The opinion of the court was delivered by: John W. Sedwick United States District Judge
ORDER AND OPINION [Re: Motion at docket 200]
At docket 200, and as modified by the amended motion at docket 223, defendant Escobar moves for a reduction in his sentence pursuant to 18 U.S.C. § 3582(c) and the retroactive adjustment in the United States Sentencing Commission's guidelines applicable to crack cocaine offenses. The United States opposes the motion at docket 225. Escobar's reply is at docket 228. Oral argument was not requested and would not be of aid to the court.
Escobar pled guilty pursuant to a plea agreement to one count of attempting to possess cocaine with intent to distribute in violation of 21 U.S.C. § 846(a)(1). He also pled guilty to one count of unlawful re-entry by a previously removed alien in violation of 8 U.S.C. §§ 1326(a) and (b)(2). The drug conviction was based on Escobar's attempt to obtain a package containing 971.6 grams of powder cocaine and 19.6 grams of crack cocaine.
The drug conviction drove the sentencing calculus under the Guidelines. Escobar had two prior felony convictions on controlled substance offenses, so he was subject to the Career Offender Guideline, § 4B1.1. There was evidence to support the proposition that all of the powder cocaine would have eventually been converted to crack cocaine, so in the PSR, it was calculated that Escobar's base offense level after applying the Career Offender Guideline was 37. However, the court declined to treat the powder cocaine as crack cocaine, so the resulting base offense level after application of the Career Offender Guideline was reduced to a level 34. With acceptance of responsibility pursuant to Guideline § 3E1.1, the offense level was 31. The court found that Category VI overstated Escobar's criminal history and departed to Category V. Combined with the offense level of 31, this provided a Guideline sentencing range of from 168 to 210 months. Escobar was sentenced to 168 months.
It is important to note that the court did not depart from the Career Offender Guideline with respect to the offense level. The reduction from level 34 to level 31 via the three-level adjustment for acceptance of responsibility is expressly sanctioned by the Career Offender Guideline. The court did, however, depart from the Category VI criminal history category dictated by the Career Offender Guideline to a Category V.
There is nothing in the new crack cocaine guidelines which would have any effect on the application of the Career Offender Guideline to the facts of Escobar's case.

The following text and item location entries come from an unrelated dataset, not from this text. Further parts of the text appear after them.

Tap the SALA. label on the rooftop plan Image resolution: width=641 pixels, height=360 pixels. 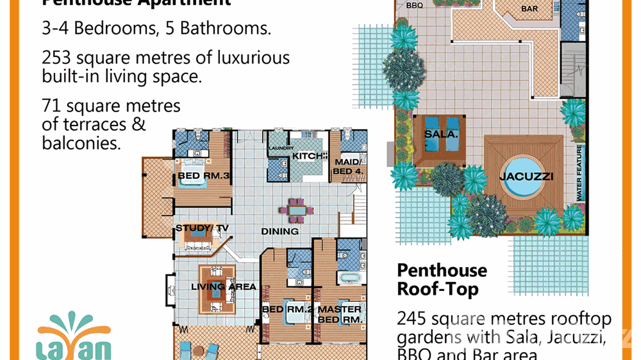(441, 135)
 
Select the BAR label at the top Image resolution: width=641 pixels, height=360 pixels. (529, 9)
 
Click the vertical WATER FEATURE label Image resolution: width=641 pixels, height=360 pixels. (579, 172)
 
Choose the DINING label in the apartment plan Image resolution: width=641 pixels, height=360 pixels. (280, 232)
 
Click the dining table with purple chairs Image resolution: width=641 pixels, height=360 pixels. (298, 210)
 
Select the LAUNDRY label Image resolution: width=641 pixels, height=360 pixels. (281, 148)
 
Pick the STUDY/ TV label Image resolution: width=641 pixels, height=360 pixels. (202, 228)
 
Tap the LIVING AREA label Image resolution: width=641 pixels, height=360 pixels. (224, 287)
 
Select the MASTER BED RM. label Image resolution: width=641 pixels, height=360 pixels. (340, 314)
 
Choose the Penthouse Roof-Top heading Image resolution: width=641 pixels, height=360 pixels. (442, 280)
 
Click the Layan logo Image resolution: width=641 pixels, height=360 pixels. (75, 337)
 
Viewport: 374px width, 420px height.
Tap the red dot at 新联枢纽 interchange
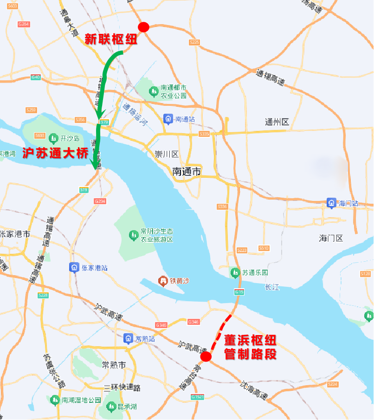143,27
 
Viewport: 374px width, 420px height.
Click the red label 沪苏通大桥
55,153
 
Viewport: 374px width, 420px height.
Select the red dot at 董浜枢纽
206,356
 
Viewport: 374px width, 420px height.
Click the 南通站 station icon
168,119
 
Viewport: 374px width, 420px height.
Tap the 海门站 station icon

First, regardless of whether the new or the old guidelines for crack are used to calculate the total drug quantity for which defendant is responsible, Escobar's Guideline range would be a level 31 based on application of the Career Offender Guideline after adjustment for acceptance of responsibility. This is plainly demonstrated by the fact that had Escobar been sentenced based only for the powder cocaine in the package (i.e., assuming there was zero crack cocaine), his Guideline base offense level would not have changed. Second, there is nothing in the new crack guidelines which has any bearing on defendant's criminal history score. The fact that the court eased the strictures of the Career Offender Guideline with respect to Escobar's criminal history category at the time of the original sentencing cannot be used now to yield a still lower criminal history category through application of the new crack guidelines. Thus, Escobar's Guideline sentencing range is not changed by application of the new crack cocaine guidelines. Furthermore, particularly in light of the seriousness of the offense, and the history and characteristics of the defendant, consideration of the factors identified in 18 U.S.C. § 3553(a) does not support a reduction in Escobar's sentence.
Escobar relies on a district court decision from Pennsylvania, United States v. Poindexter, 550 F. Supp. 2d 578 (E.D. PA 2008) to support his request for a lower sentence. The court does not find this persuasive. First, that case has no precedential value. Second, there is nothing in the Poindexter case which persuades this court that the analysis set forth above is incorrect. In Poindexter, the defendant had been sentenced at a Guideline offense level which was based on the quantity of drugs, not on the Career Offender Guideline from which the sentencing judge had departed. That is not what happened in this case. Escobar's sentence was based on the offense level determined pursuant to the Career Offender Guideline.
For the reasons above, the motion at docket 200 is DENIED.